The goal of a well formed disciple is to follow God all of our days, to have identity with God, guided by the Holy Spirit. Let me just say that’s what I believe I was doing when I was told I was mentally ill. But could it be that I was just really angry? And that was enough to cause this snowball effect into the mental institution? I’ll never fully know. What if suppressing fear rather than processing it in a healthy way was the biggest malfunction in my whole being? I feel like one thing I’ve learned is that relationships matter. We are what others see of us. Particularly those that are closest to us. The ones we live with day in a day out know us. And we must lean on others to help us know ourselves.
But alternatively we can be held captive by others when we seek their approval more than God’s. When we are not angry is when we can confidently know who we are and know who we are meant to be. When we receive feedback that is what others want from us rather than what we believe is best for us, when we are aligned with God we can remain calm and not rage. We can learn not to suppress our feelings and equally be emotionally regulated. We can truly know who we are meant to be in God’s eyes. But we must have our mind and we must renew it.
I think we’ve lost some of our mind as a culture. We are taken captive by the identities that we see in our digital devices. We don’t know what faithful community looks like because we are believing we must earn our salvation rather than confidently know that, as Dallas Willard once said, “We don’t try to do those things – we become the kind of person who does those things”.
If you try to put on love and live by trying to do things, it will just kill you. How do I know? Because it began to physical cause me illness, not just mentally.
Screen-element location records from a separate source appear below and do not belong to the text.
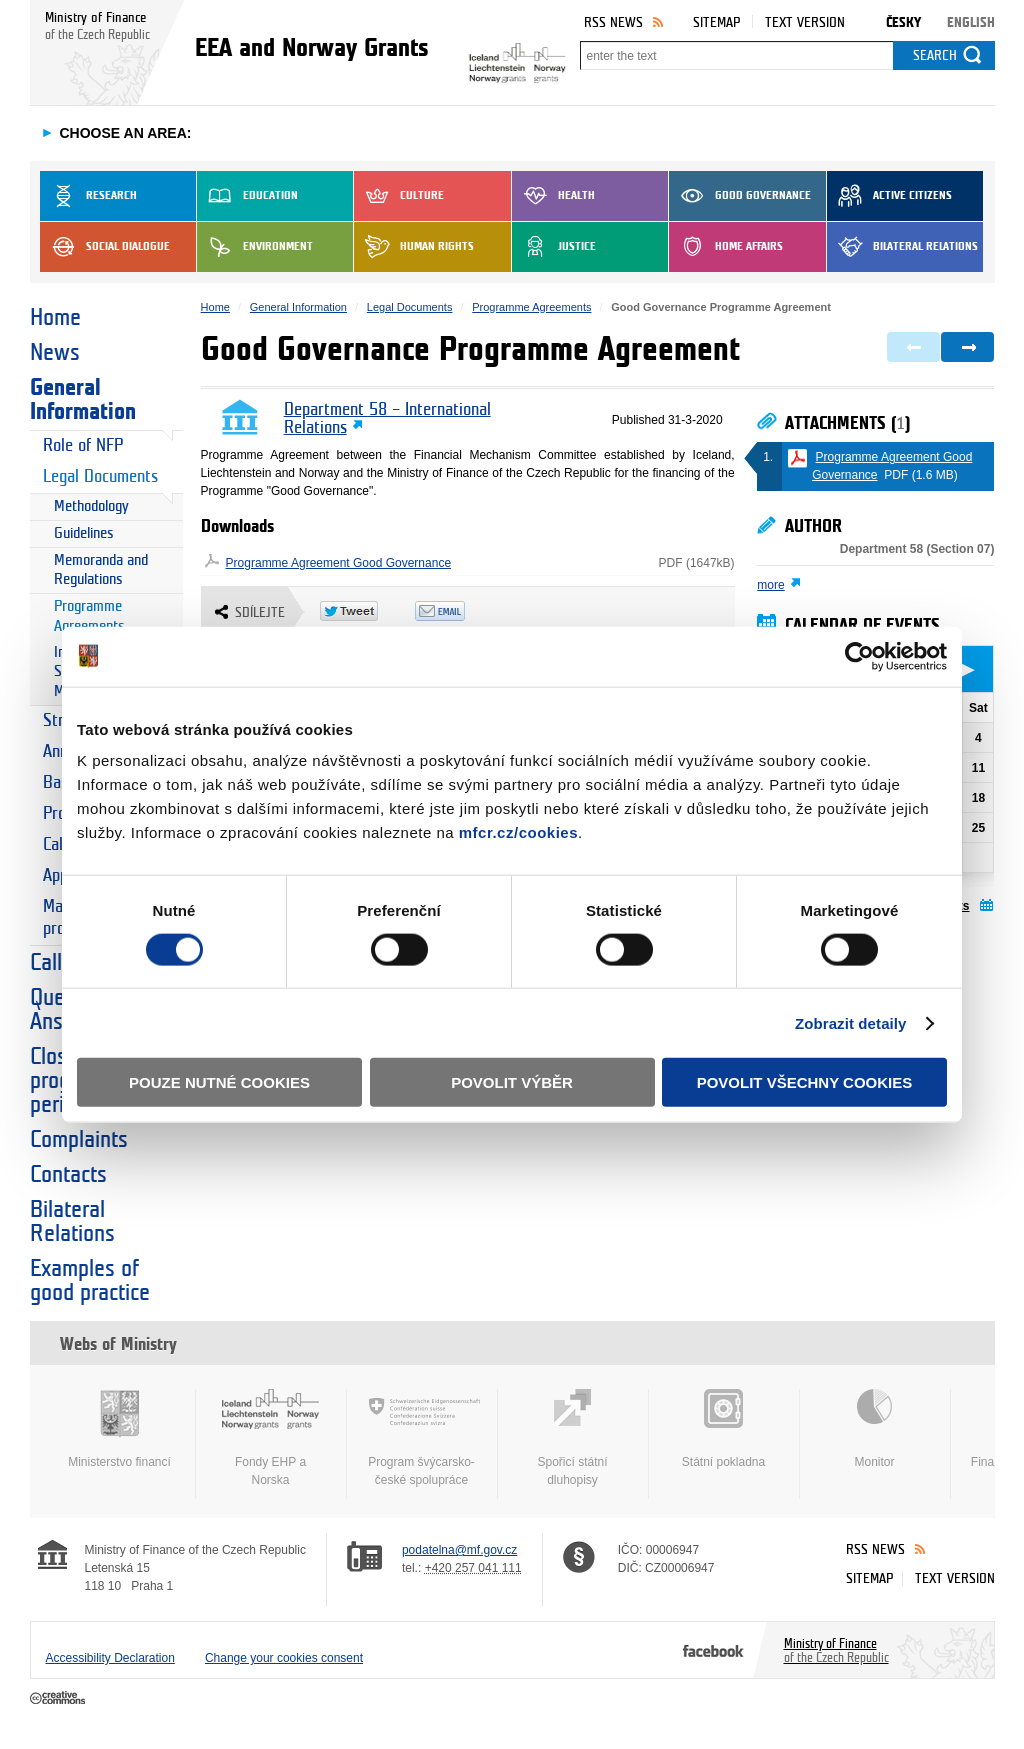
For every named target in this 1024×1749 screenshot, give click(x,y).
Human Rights (414, 247)
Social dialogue (105, 247)
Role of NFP (83, 445)
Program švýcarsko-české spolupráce (422, 1438)
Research (88, 196)
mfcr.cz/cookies (518, 832)
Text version (805, 22)
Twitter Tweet (367, 611)
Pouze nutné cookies (219, 1082)
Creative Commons (59, 1699)
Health (553, 196)
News (55, 353)
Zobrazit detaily (851, 1022)
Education (247, 196)
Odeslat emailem (462, 611)
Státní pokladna (724, 1429)
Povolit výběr (512, 1082)
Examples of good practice (90, 1281)
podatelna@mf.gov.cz (459, 1550)
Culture (399, 196)
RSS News (613, 22)
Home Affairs (726, 247)
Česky (903, 22)
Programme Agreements (89, 616)
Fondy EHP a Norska (271, 1438)
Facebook (713, 1650)
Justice (554, 247)
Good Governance (740, 196)
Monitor (875, 1429)
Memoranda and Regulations (101, 570)
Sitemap (716, 22)
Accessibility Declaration (110, 1658)
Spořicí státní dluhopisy (573, 1438)
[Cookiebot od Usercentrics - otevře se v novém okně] (859, 656)
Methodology (91, 506)
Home (55, 318)
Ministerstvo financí (120, 1429)
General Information (83, 400)
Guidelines (84, 533)
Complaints (79, 1140)
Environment (255, 247)
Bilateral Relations (902, 247)
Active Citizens (889, 196)
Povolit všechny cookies (805, 1082)
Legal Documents (100, 476)
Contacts (68, 1175)
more (770, 585)
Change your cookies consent (284, 1658)
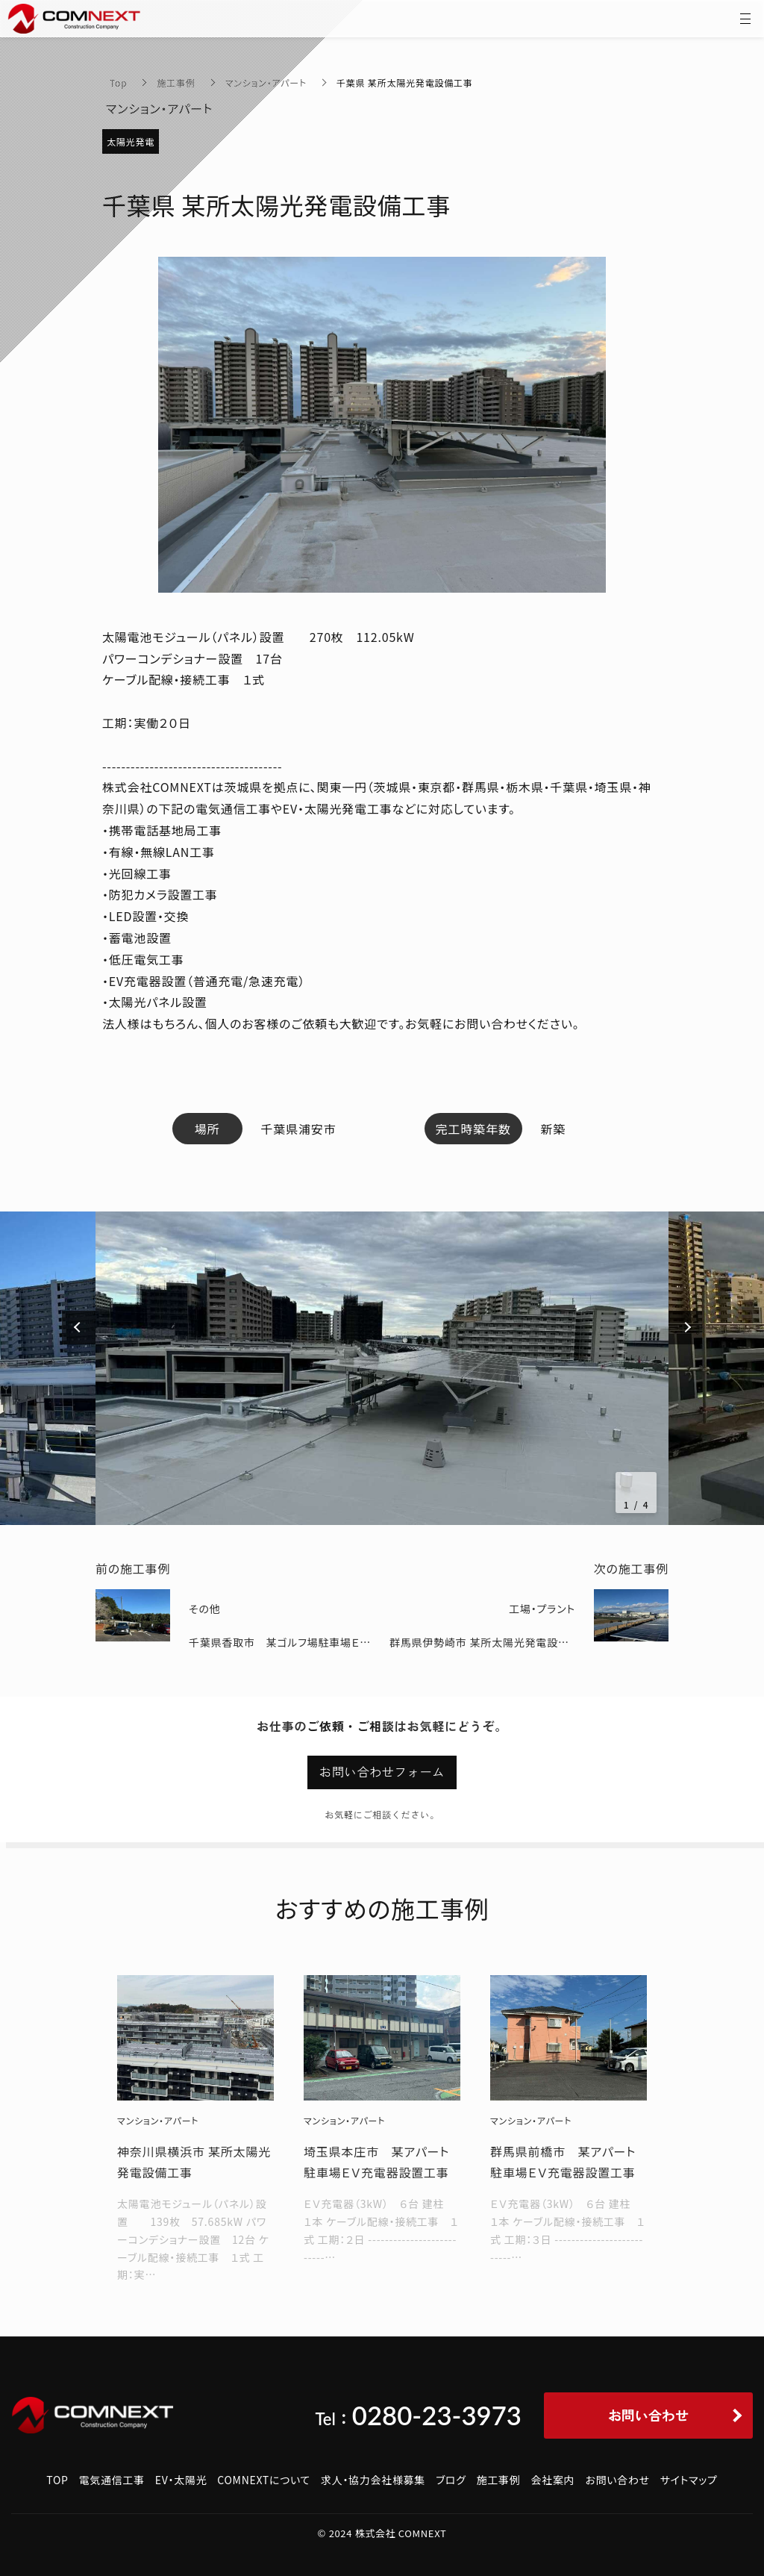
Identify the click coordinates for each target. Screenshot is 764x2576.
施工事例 (176, 82)
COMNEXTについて (263, 2479)
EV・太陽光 (181, 2479)
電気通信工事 (112, 2479)
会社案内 (553, 2479)
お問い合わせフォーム (382, 1772)
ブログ (451, 2479)
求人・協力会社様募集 (373, 2479)
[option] (382, 1368)
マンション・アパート (266, 82)
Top (118, 82)
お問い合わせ (617, 2479)
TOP (57, 2479)
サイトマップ (689, 2479)
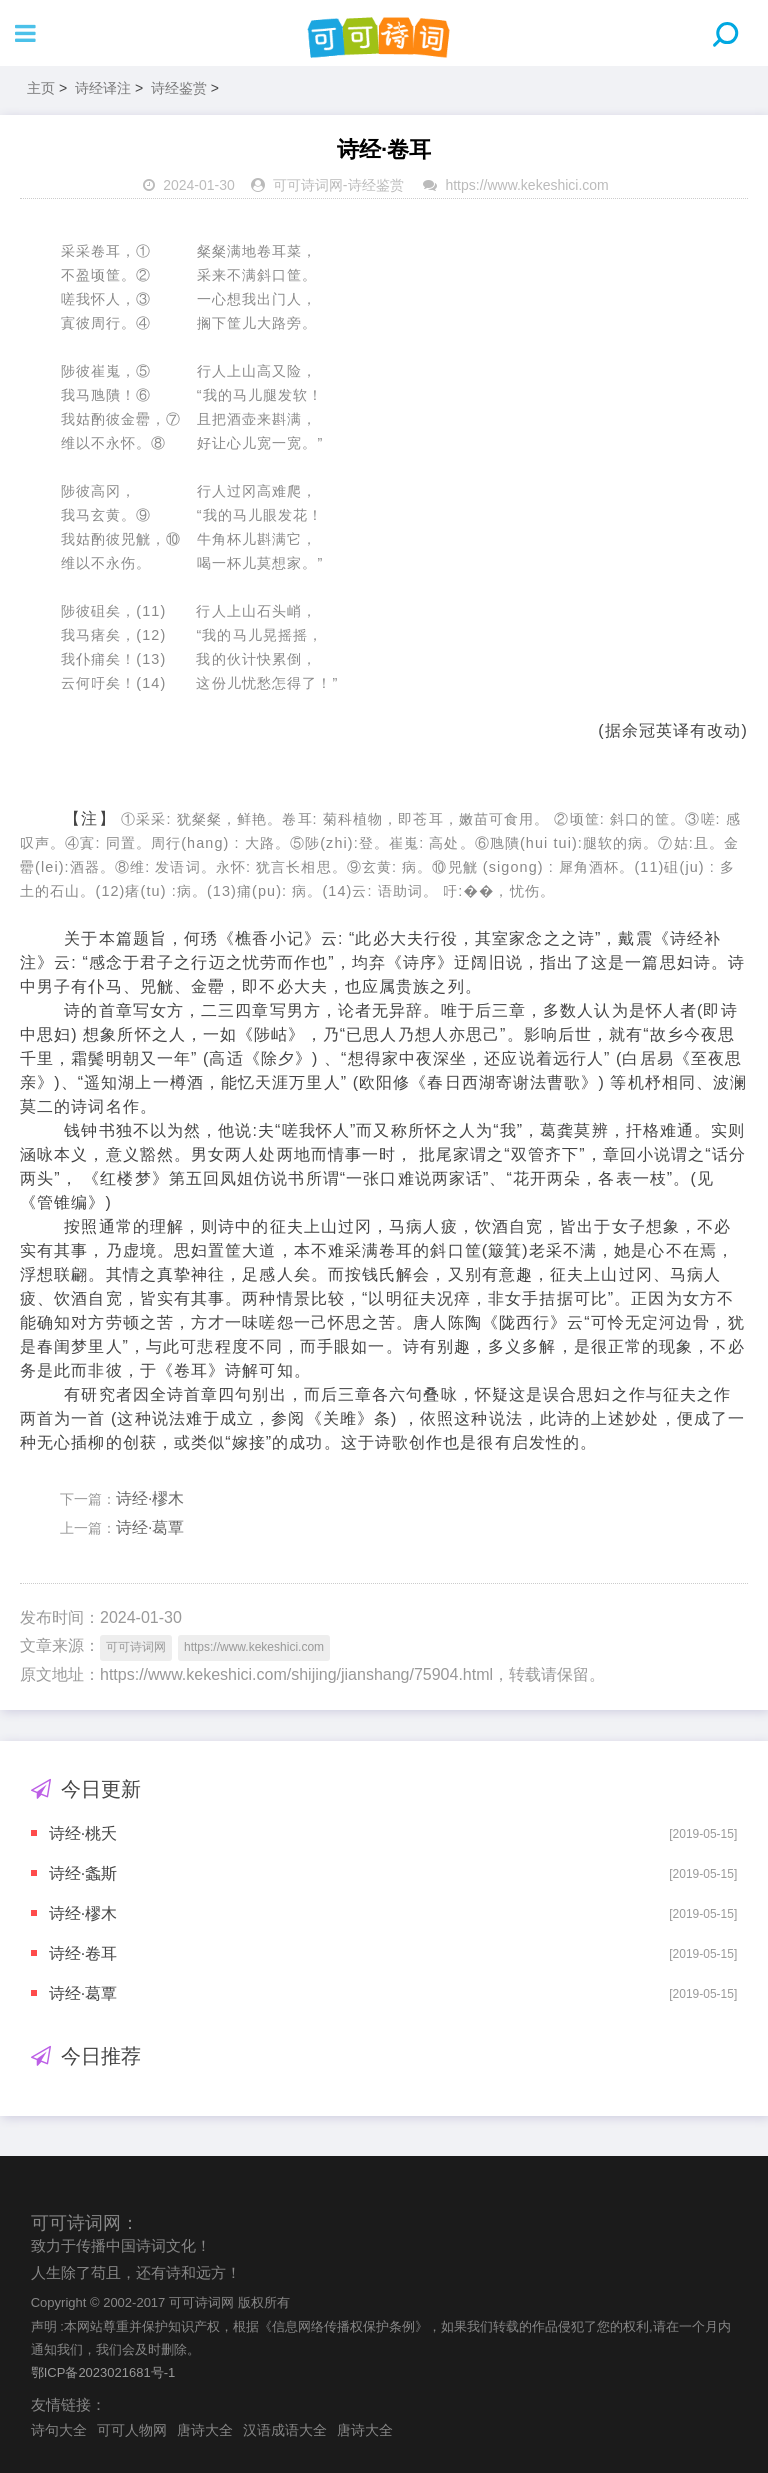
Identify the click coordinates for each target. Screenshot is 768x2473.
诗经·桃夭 (83, 1833)
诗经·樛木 (150, 1498)
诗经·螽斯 (83, 1873)
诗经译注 (103, 88)
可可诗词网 (308, 185)
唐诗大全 (205, 2430)
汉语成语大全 (285, 2430)
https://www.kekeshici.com (526, 185)
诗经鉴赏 (179, 88)
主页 (41, 88)
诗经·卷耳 (83, 1953)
As Paul says “I have learned to be content in whatever circumstances”. This was written from jail. The key point is if you learn to receive love into your life over time out will come the things that 1 Cor 13 will say are true of love. No matter your circumstances, you can be a person of love.
Many of us from an early age have a warped view of love and therefore we have a warped view of how God loves us. You might believe God is predominantly a God of judgment. He is not near, He is not loving. We must earn his favor if we want to be loved. But God doesn’t rule with an iron fist, He is a God of love and he wants relationship and intimacy with you. So much that every thought is held captive by the love of God. So that we can be set free by Him and through Him.
Why should you hear this from a guy diagnosed as bipolar? Why should you continue reading? Because I went to the depths of mental disturbance to return again into God’s love. I believe this is healing me even now. I thought I had it already, but I was mistaken. When I learned to read God’s word for Him and to read it daily, that was one step closer to identity with God but that was not all. I was mistaken. I needed the mental institution and the diagnosis and the mental state of negativity to show me how bad it could get.
I needed to be emotionally restored so my mind could be renewed. Renewed to what? To believe in God’s love. To learn to be positive and thankful rather than think negatively spurred on my a view of God that I could not be myself. I had to be somebody better. That was rooted in my heart even though I played a good game on the surface. It was hidden, even to myself.
It only took a mental diagnosis in the midst of the biggest spiritual high of my life for me to stop trying to be good and to make that my ultimate arrival into complete surrender. I want the heart of God and I thought I knew it. But I didn’t know a damn thing.
So, come with me on this journey to an identity with Christ. Let’s learn together.